Ivanishin served as the Soyuz TMA-20 backup commander, backing up Russian cosmonaut Dimitri Kondratyev for ISS Expedition 26/27, directly holding the position of Expedition 27 backup Commander. TMA-20 launched on 15 December 2010, following which Ivanishin was assigned as Flight Engineer for ISS Expedition 29/30.

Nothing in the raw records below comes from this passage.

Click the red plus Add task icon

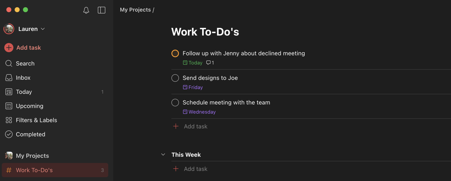9,48
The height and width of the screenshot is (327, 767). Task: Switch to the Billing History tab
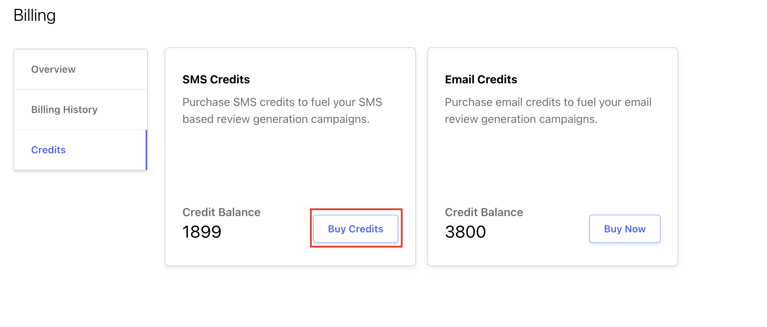80,109
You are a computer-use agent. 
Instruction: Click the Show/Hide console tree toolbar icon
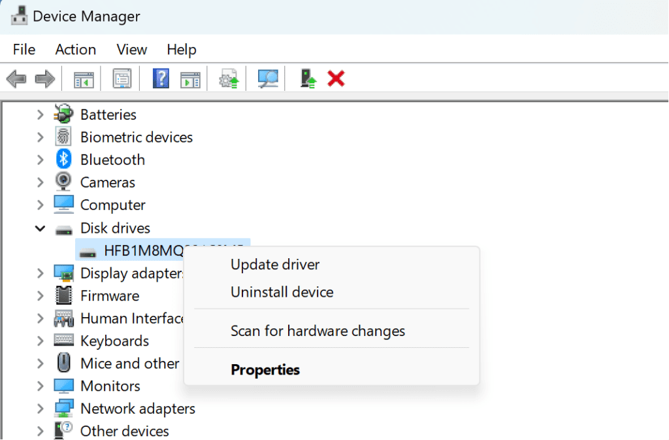coord(82,78)
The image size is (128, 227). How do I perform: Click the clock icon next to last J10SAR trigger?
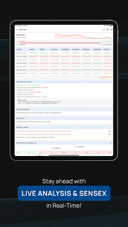tap(110, 134)
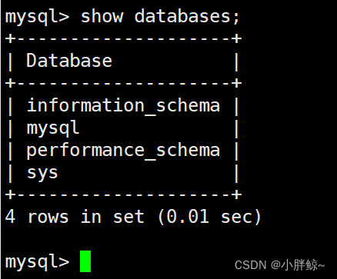337x279 pixels.
Task: Click the bottom table border line
Action: (x=123, y=194)
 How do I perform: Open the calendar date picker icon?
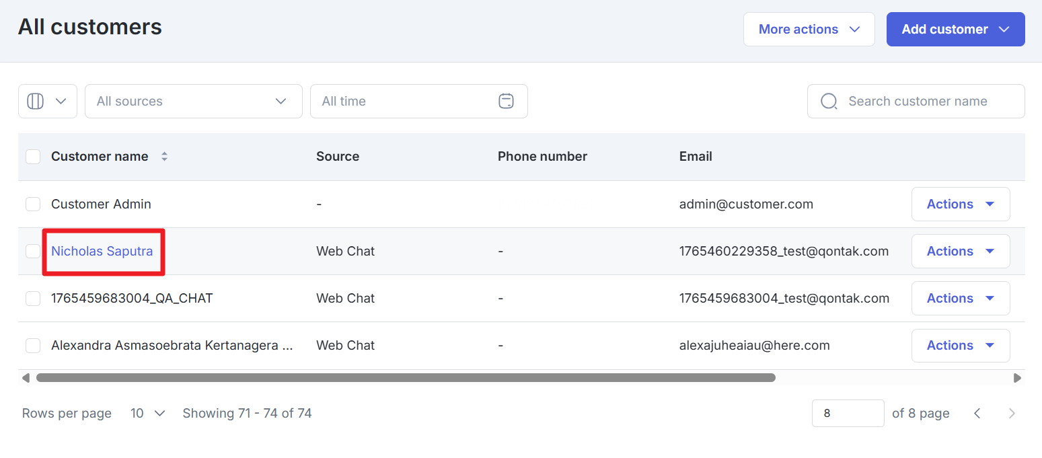[506, 102]
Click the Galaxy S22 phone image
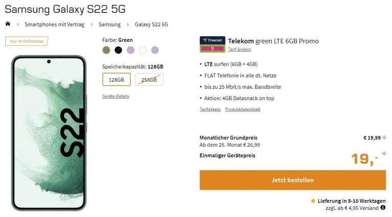392x217 pixels. [49, 133]
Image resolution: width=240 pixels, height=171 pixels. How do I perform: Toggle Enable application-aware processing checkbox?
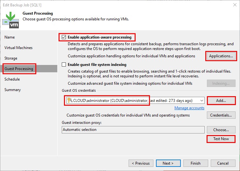pyautogui.click(x=64, y=37)
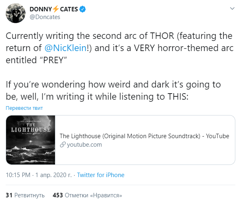Image resolution: width=241 pixels, height=203 pixels.
Task: Click youtube.com domain text
Action: point(85,145)
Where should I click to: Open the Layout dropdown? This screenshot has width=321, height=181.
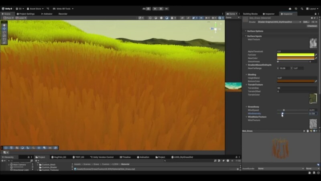[x=312, y=8]

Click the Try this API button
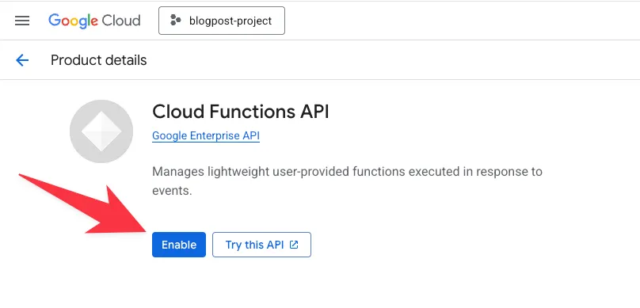(261, 245)

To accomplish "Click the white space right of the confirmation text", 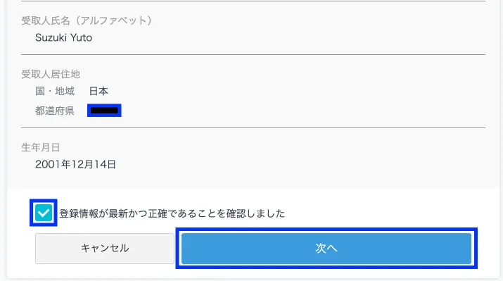I will (x=385, y=213).
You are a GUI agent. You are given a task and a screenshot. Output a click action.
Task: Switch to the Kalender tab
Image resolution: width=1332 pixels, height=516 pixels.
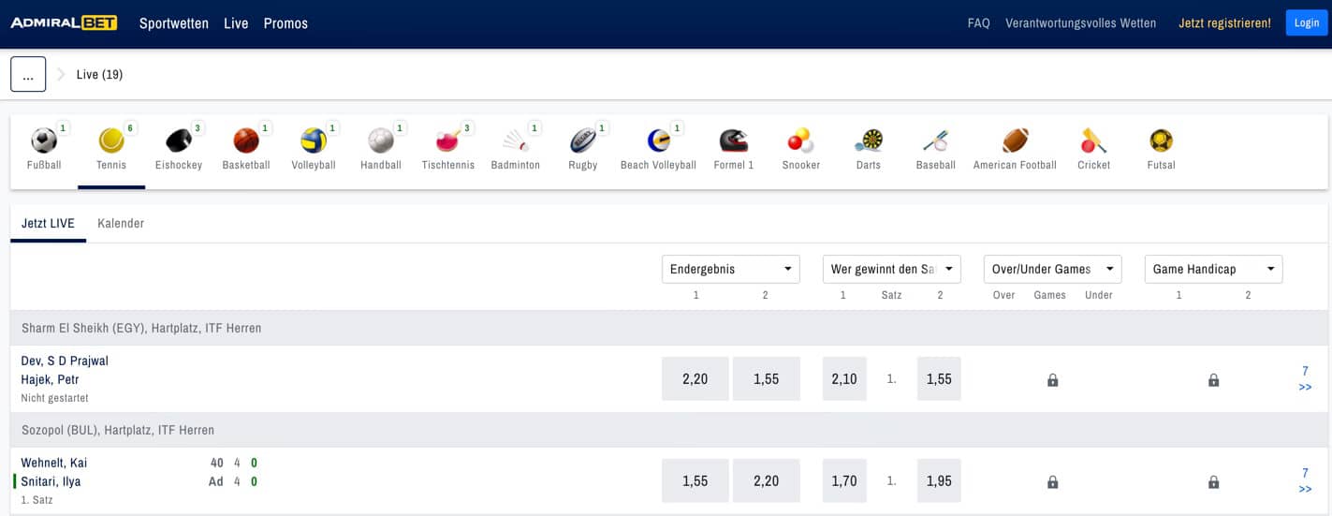pos(121,224)
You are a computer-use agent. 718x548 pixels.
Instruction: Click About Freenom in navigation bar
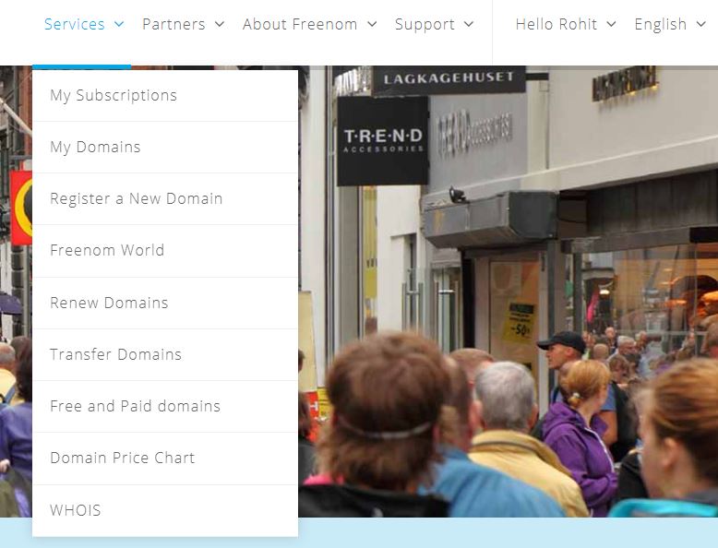coord(300,24)
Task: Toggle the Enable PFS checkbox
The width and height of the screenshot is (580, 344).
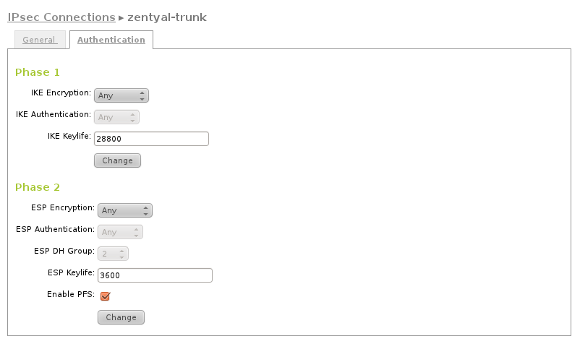Action: 105,296
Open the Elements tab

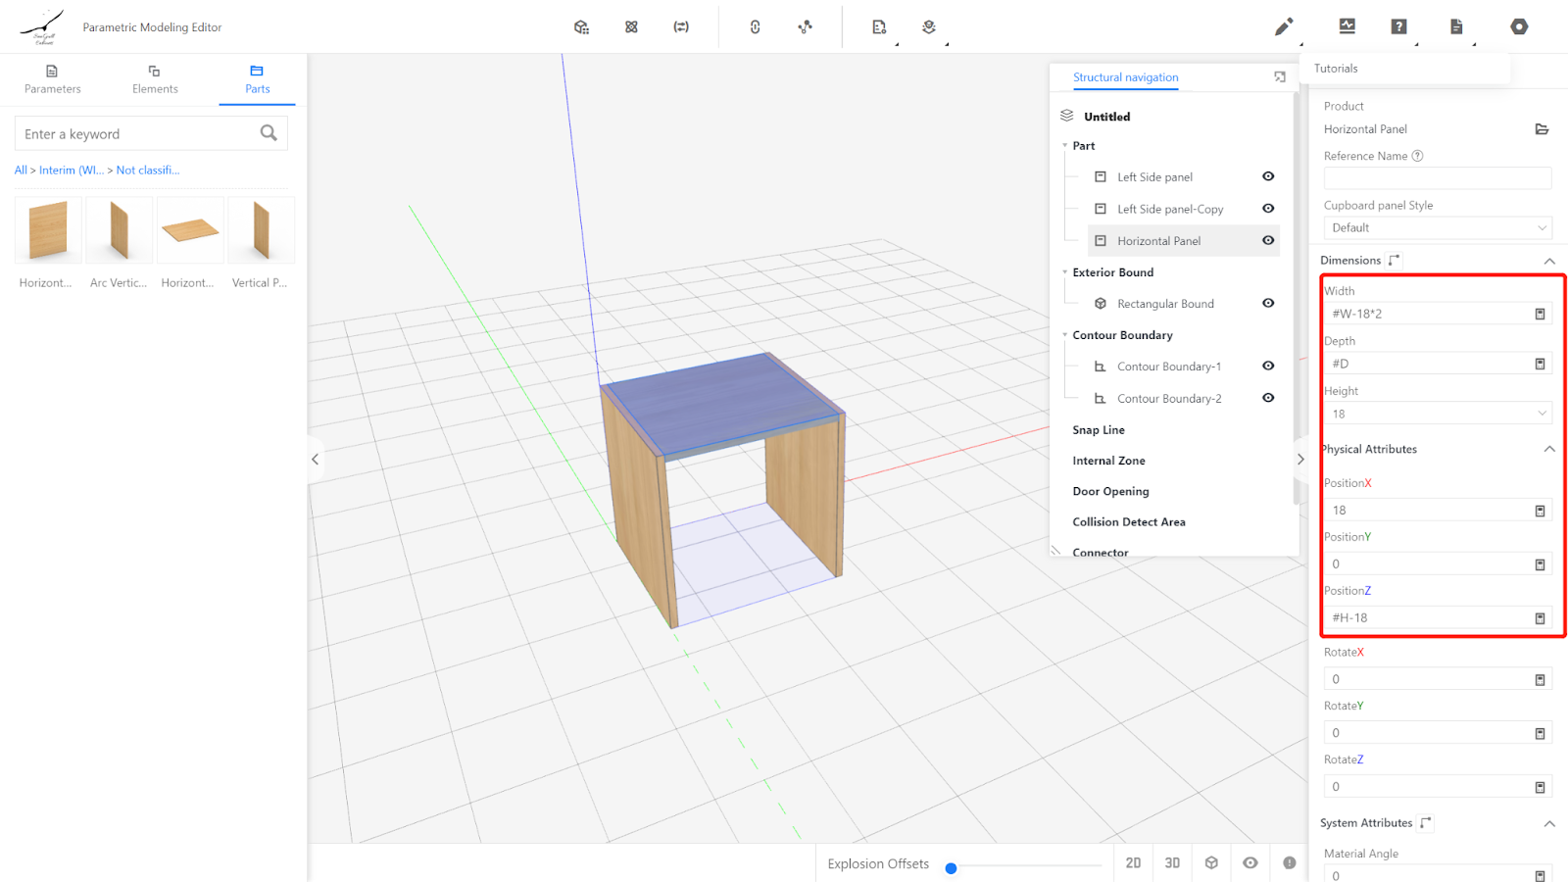point(155,79)
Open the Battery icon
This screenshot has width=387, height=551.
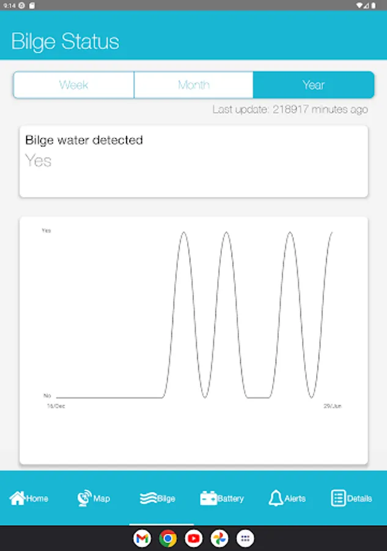(208, 498)
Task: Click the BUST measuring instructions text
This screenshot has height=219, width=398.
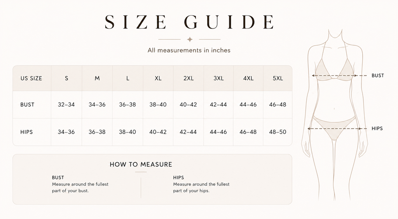Action: click(80, 187)
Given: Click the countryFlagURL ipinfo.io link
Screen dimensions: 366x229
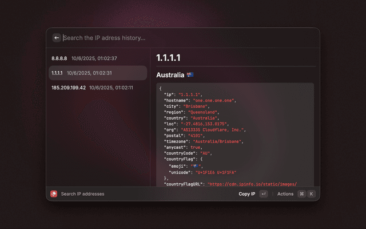Looking at the screenshot, I should [x=252, y=184].
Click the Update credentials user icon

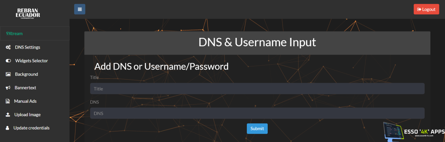pyautogui.click(x=7, y=128)
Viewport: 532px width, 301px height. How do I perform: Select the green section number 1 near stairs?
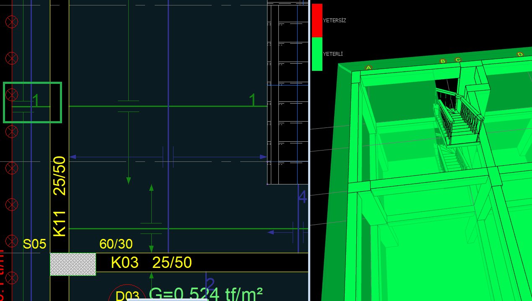coord(252,100)
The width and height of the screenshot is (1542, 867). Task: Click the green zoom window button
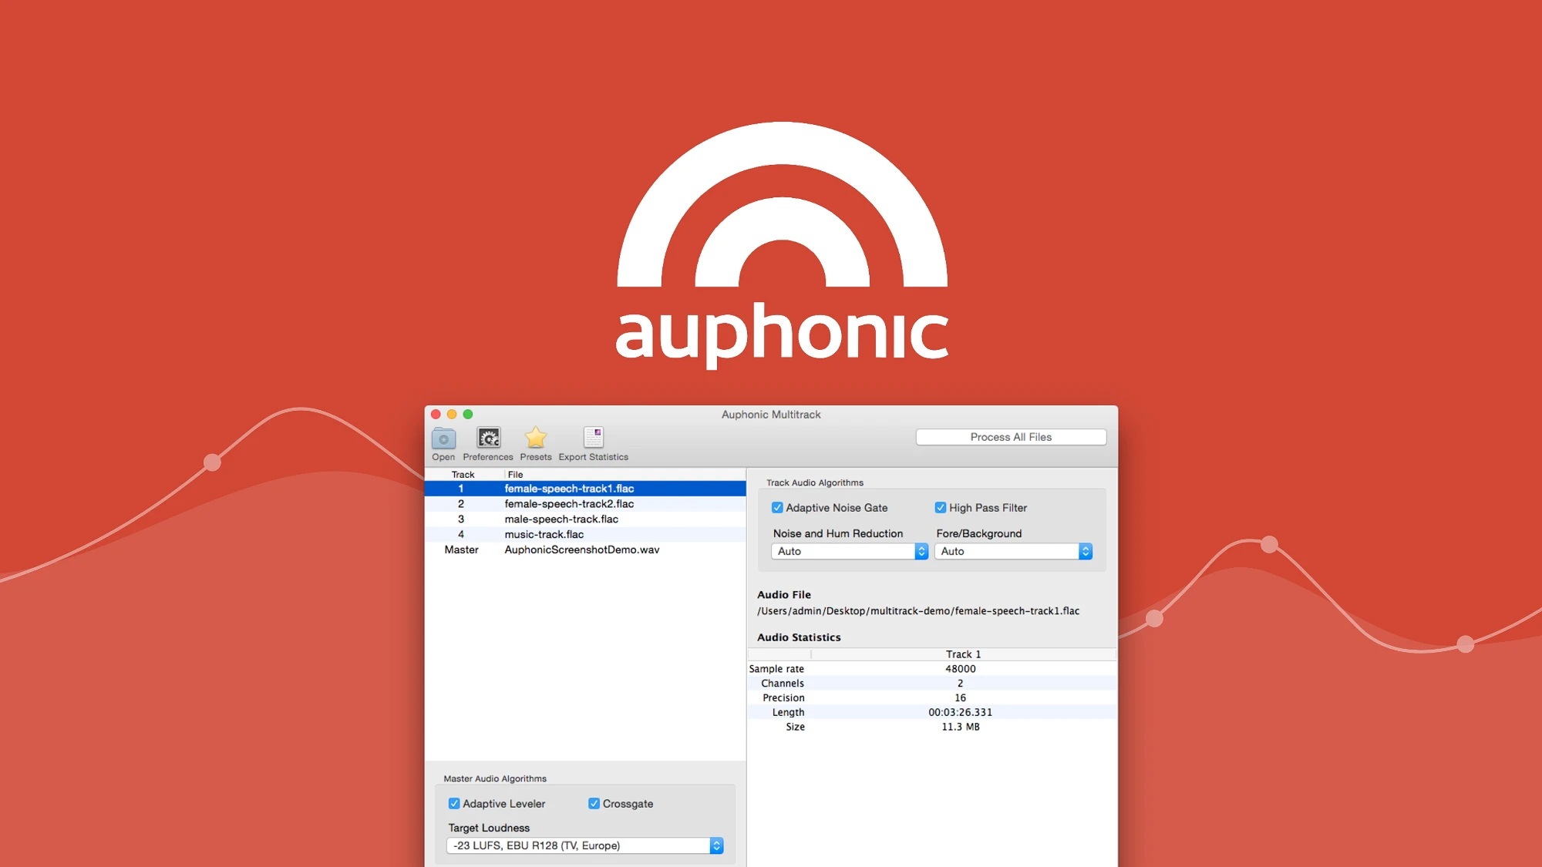point(468,415)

On 14 November 2011, Ivanishin launched on his first flight into space as flight engineer on board Soyuz TMA-22 alongside Roscosmos cosmonaut Anton Shkaplerov and NASA astronaut Daniel Burbank, the three successfully arrived at the space station on 16 November following a two-day free flight to the ISS. They officially joined Roscosmos cosmonaut Sergey Volkov, JAXA astronaut Satoshi Furukawa and NASA astronaut Mike Fossum as members of the Expedition 29 crew. The Expedition ended only days later with the departure of Soyuz TMA-02M on 21 November 2011, carrying Volkov, Furukawa and Fossum back to Earth, following which Burbank took command of the station for Expedition 30.

The three were soon joined by Roscosmos cosmonaut Oleg Kononenko, Dutch ESA astronaut André Kuipers and NASA astronaut Donald Pettit, who launched aboard Soyuz TMA-03M on 21 December 2011. On 16 February 2012, Ivanishin supported a spacewalk by his fellow cosmonauts, Shkaplerov and Kononenko, who performed a six-hour, 15-minute EVA from the Pirs airlock module on the Russian segment of the ISS. The two set up several experiments on the outside of the station and moved a Strela crane from Pirs to the Poisk module while Burbank and Ivanishin remained inside Soyuz TMA-22 in case of an emergency.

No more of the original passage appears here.